Jheronimus Bosch Art Center

Hieronymus Bosch - The Pedler

Seligmann 1953
Seligmann, Kurt
Genre: Nonfiction, art history
Uitgave datum: 1953
Bron: Gazette des Beaux-Arts, XLII (September 1953), pp. 97-104

Seligmann 1953

 

“Hieronymus Bosch – The Pedler” (Kurt Seligmann) 1953

[in: Gazette des Beaux-Arts, XLII (September 1953), pp. 97-104]

[Also mentioned in Gibson 1983: 122-123 (E288)]

 

In this article Seligmann offers an iconographic interpretation of Bosch’s Rotterdam Pedlar tondo. The author states that Bosch did not want to represent the Prodigal Son. To account for this he not only refers to two arguments of Baldass (the protagonist’s advanced age and the heavy burden he is carrying) but he also adds two new arguments: the well-lined purse and the knife refer to the protagonist’s modest wealth and to his willingness to defend his possessions and do not agree with the complete poverty of the Prodigal Son when he returned to his father’s house. Seligmann interprets the tondo’s protagonist as a pedlar who is travelling restlessly throughout the land and has to fight for a precarious existence. From the observation that the pedlar is moving from the left side of the tondo (full of negative symbols) to the right side (with only positive symbolism) Seligmann concludes that the pedlar has abandoned his foolish and sinful life for a more worthy existence, ‘an optimistic note, rather unusual in Bosch’s work’.

 

Unfortunately Seligmann’s interpretations of the tondo’s iconographic details are highly unsatisfactory because he delivers too few or no arguments for what he says. The hat in the pedlar’s hand for example is said to point out that the pedlar is throwing away his reprehensible self to become a new man, but this suggestion is nowhere accounted for. The owl on the branch right above the pedlar is the bird of wisdom, but an argument for this fails. The barrel without a bung is a vaginal symbol, the long spear is a phallic symbol, but Seligmann only refers to a nineteenth-century book about German medieval folklore. The bird to the owl’s right is a ‘singing bird’ (Seligmann does not notice that it is a great tit) and it is interpreted as a symbol of carelessness with the help of one sentence from Geyler von Keysersberg about the sinners who are always singing and leave the worries to the birds in the wood. Moreover, this sentences receives an erroneous interpretation: with Keysersberg it are not the birds that are singing, but the sinners and the suggestion that the great tit in the tondo is singing, is gratuitous. The gate the pedlar is going to pass is a ‘good gate’ because it has a firm construction and thus it contrasts with the delapidated brothel. In itself not an incorrect observation, but as an iconographic interpretation rather superficial.

 

Seligmann’s interpretation of the pedlar’s ladle, awl and knife as phallic symbols deserves special mention, though. Although the reference here is only one thirtheenth-century French text, it is a refernece in which a ladle, awl and knife belong to a pedlar ànd are being used in a clearly erotical context.
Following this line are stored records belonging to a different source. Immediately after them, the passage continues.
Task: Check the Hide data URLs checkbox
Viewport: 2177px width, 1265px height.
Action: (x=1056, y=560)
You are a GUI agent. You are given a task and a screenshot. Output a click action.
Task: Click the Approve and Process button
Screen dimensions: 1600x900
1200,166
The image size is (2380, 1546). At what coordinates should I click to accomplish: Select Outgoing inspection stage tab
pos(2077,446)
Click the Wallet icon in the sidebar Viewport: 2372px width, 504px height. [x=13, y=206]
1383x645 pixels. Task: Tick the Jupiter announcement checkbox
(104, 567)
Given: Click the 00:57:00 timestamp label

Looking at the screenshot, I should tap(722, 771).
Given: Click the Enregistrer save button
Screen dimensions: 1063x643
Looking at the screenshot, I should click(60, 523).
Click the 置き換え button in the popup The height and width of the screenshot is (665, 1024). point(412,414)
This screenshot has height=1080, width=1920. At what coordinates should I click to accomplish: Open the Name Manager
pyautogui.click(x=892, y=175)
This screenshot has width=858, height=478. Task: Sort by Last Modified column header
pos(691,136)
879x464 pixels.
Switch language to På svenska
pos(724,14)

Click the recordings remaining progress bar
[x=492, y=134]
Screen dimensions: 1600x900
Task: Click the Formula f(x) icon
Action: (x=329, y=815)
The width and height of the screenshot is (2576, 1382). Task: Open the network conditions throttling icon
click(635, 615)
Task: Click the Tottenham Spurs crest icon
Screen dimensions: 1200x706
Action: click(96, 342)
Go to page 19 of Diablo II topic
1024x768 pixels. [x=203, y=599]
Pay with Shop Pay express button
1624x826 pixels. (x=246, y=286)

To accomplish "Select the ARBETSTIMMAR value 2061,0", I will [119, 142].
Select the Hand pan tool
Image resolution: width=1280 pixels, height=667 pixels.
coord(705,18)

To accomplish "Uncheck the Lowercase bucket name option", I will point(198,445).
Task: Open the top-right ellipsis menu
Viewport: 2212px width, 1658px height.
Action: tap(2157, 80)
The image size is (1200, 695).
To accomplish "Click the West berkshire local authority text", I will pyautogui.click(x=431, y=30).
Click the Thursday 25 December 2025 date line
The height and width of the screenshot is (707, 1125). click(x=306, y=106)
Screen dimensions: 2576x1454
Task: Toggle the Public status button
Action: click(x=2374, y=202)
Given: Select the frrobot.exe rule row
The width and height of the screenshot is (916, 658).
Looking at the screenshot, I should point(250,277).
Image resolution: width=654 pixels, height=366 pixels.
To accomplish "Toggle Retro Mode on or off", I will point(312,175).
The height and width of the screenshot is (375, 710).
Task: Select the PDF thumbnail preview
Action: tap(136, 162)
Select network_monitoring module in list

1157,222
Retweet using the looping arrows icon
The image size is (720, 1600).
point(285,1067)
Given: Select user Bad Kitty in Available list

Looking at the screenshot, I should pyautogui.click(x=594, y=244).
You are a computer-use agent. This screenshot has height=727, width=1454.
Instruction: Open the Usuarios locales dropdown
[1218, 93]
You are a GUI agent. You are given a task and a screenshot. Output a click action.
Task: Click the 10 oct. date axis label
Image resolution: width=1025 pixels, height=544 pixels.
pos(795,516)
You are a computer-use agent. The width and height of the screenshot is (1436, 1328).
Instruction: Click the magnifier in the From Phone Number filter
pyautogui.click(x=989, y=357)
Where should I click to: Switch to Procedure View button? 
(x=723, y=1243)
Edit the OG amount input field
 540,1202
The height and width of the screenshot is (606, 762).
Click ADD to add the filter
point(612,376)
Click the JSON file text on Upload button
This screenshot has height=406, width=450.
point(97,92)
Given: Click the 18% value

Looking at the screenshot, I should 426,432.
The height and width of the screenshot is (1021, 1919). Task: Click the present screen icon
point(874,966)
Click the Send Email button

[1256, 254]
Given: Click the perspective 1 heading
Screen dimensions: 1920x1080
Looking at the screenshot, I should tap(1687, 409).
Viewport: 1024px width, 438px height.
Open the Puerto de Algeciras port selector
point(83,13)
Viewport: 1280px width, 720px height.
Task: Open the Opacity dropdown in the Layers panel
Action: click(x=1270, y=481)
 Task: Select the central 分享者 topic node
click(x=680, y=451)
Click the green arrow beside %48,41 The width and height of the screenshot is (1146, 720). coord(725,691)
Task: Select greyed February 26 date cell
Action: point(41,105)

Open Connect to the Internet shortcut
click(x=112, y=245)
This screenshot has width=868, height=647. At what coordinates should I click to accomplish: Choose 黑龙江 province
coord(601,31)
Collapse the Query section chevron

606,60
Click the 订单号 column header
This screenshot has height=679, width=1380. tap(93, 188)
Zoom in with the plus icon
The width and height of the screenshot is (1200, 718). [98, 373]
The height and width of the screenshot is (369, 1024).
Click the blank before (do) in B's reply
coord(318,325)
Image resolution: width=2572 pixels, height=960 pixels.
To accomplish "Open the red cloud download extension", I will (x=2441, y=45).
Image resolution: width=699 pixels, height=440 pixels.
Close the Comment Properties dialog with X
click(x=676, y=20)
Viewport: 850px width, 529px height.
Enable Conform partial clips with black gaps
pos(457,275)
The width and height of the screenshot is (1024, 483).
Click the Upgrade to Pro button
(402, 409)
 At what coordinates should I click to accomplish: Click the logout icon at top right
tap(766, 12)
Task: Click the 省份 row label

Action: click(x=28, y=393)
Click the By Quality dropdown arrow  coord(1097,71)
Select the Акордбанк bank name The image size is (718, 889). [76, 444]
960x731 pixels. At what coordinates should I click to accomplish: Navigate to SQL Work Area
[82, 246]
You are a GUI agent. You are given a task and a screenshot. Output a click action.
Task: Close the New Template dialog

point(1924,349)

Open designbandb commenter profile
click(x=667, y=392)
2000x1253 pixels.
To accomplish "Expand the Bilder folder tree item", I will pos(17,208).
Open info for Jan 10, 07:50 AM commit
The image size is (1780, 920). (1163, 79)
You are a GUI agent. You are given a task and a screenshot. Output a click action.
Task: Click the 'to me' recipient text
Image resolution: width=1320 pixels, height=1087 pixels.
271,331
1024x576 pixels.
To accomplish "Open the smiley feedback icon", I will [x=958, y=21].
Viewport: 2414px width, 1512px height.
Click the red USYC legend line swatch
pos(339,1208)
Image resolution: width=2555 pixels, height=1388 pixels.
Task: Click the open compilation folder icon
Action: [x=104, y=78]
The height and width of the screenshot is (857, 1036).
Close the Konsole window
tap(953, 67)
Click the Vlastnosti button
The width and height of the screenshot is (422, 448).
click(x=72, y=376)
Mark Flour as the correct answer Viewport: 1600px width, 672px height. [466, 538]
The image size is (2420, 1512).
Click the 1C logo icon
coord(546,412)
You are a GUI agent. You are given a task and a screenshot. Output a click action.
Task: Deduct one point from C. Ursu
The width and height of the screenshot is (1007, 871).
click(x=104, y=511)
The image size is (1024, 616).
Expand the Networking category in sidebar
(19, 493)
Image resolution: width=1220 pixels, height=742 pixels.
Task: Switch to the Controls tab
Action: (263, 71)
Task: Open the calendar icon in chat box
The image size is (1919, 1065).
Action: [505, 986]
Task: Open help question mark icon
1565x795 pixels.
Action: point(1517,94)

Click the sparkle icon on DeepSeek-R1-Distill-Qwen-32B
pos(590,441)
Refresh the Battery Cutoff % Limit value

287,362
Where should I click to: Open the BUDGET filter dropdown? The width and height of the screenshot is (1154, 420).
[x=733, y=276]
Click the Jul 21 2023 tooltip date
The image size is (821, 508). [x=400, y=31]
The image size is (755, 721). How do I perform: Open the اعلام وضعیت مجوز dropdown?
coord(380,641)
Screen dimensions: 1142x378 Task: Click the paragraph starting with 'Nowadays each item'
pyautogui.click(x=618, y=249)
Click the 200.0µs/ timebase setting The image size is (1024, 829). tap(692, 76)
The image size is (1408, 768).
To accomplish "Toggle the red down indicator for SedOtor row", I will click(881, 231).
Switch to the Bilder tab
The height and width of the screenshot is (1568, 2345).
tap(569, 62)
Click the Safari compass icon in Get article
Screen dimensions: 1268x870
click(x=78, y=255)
In agreement with Combe Seligmann also sees a visual and thematical similarity between Bosch’s pedlar and the Fool from the Tarot game, without identifying the pedlar with this Fool. But he does signal a common forefather of both: a marginal illustration from the Luttrell Psalter: a pedlar with a stick in his hands and a basket on his back is walking (from right to left) in the direction of a mermaid (half fish, half woman, mirror in her right hand, comb in her left hand) while a dog is biting him in the right calf. Seligmann interprets this as man who is being attracted by sin and reminds us of the fact that Bosch’s pedlar is walking from left to right, away from the brothel. Meaning that Bosch’s pedlar is no longer attracted by sin, but is leaving it behind him. The bandage at his leg and the growling dog point out, though, that he has not always been able to avoid the brothel. The iconographic comparative material that is brought together here (although it concerns only one visual source) is extremely interesting. The fact that the pedlar is holding a stick and is being attacked by a dog is indeed a very remarkable visual parallel with Bosch’s pedlar in Rotterdam (and with the one in the closed wings of the Haywain). Unfortunately Seligmann has not followed this track any further.

 

Weak is also Seligmann’s interpretation of the dog in the Rotterdam tondo: he thinks it definitely has to be a symbol, but is unable to track down its meaning. He supposes that the dog is a representative of Good and that he functions as a warning of sin. A hypothesis that sounds somewhat artificial, as it remains unclear why the dog should be growling at the pedlar if he is following the good path and leaving the brothel behind him. If he also had involved the exterior panels of the Haywain in his interpretation, Seligmann would probably have concluded that the dog in both representations is a key symbol, but he ignores the closed wings of the Haywain. The most important contribution of Seligmann’s article is the presentation of some interesting, though limited cultural-historical material: a French text and a marginal illustration in an English psalter. Because his analysis is mostly rather superficial and arbitrary, it may duly be called a missed opportunity.